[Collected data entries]
[Begin]

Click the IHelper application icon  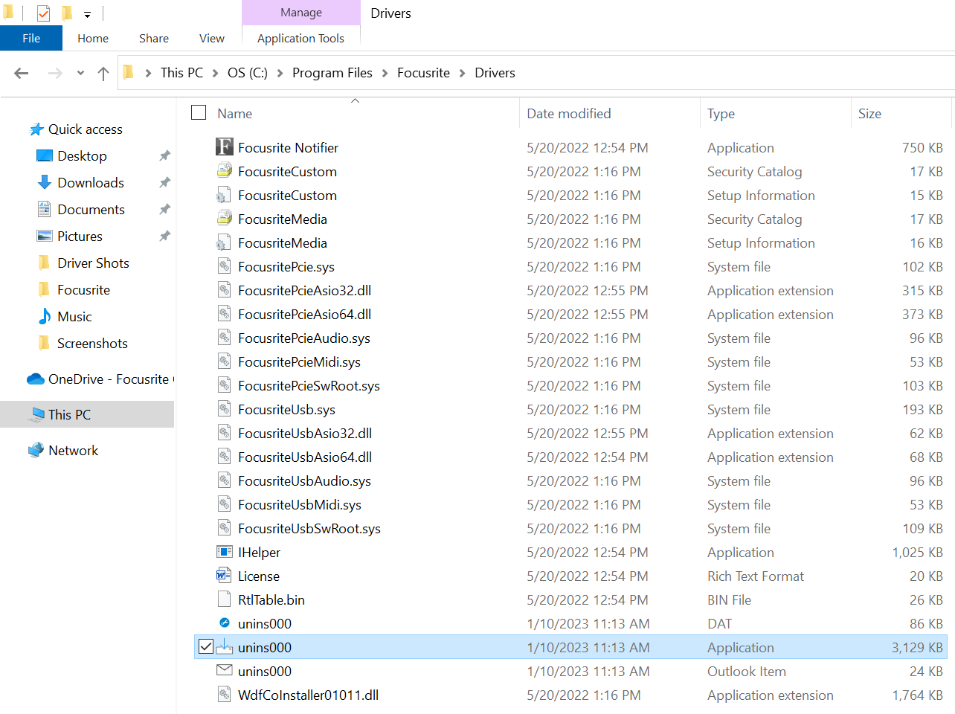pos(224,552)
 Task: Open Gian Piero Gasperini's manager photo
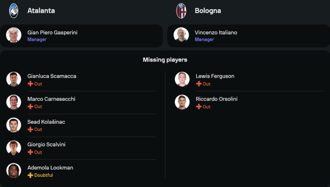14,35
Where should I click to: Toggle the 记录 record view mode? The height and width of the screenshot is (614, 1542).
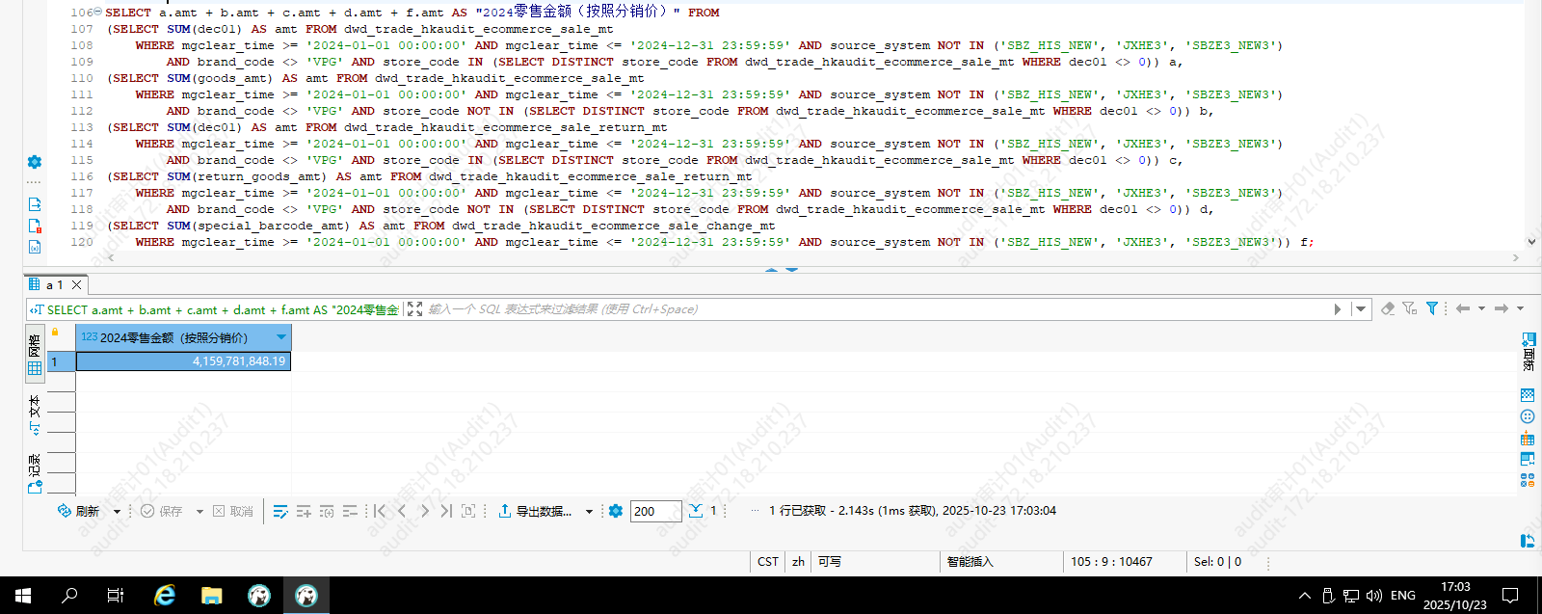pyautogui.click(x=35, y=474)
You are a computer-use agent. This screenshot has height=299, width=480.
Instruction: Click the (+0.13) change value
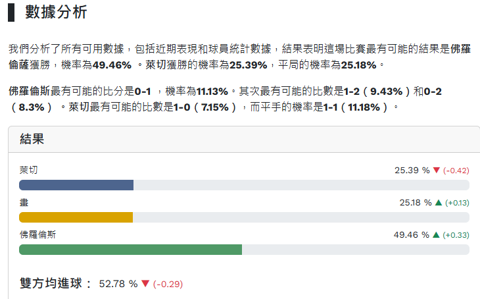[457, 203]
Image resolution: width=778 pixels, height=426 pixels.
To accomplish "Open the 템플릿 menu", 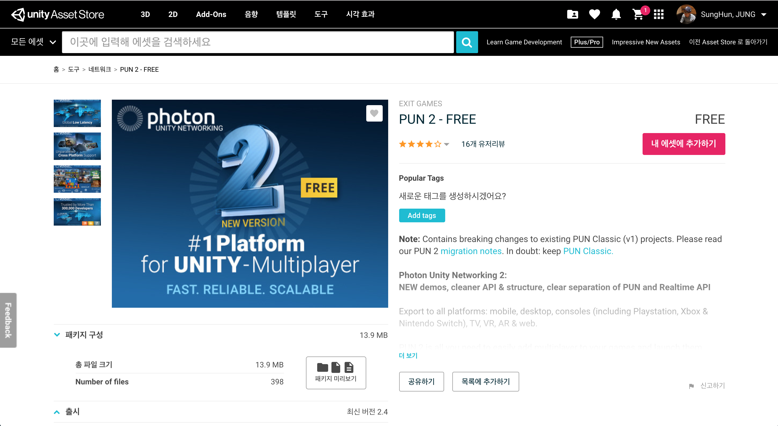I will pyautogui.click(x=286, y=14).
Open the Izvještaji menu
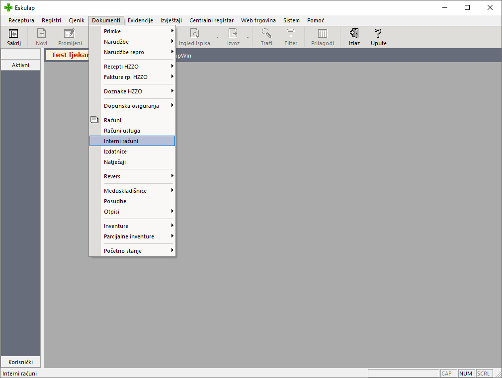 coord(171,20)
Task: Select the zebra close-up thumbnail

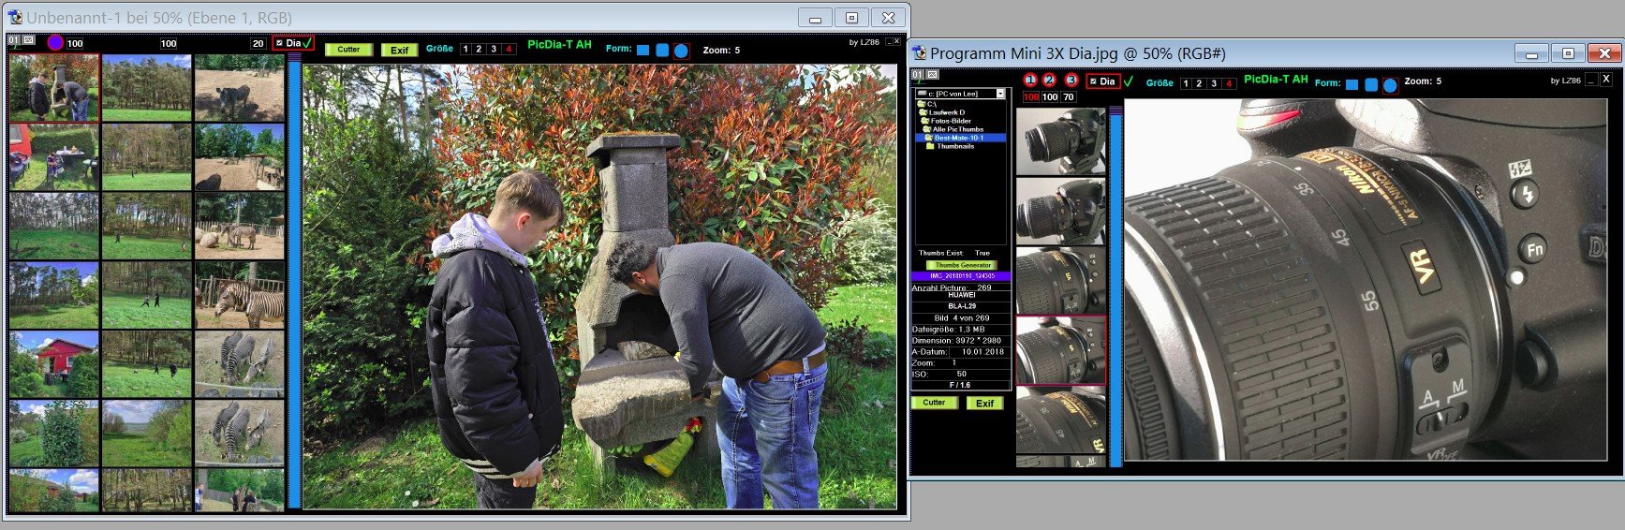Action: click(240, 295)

[End]

- _PROMPT_:
Reproduce the records verbatim, starting with the line that contains "Open the Izvještaji menu" and continuing through the final line of the records, both ends included. Omit the pictures from the output.

- _RESPONSE BELOW_:
Open the Izvještaji menu
 coord(171,20)
Task: Select the zebra close-up thumbnail

Action: click(240, 295)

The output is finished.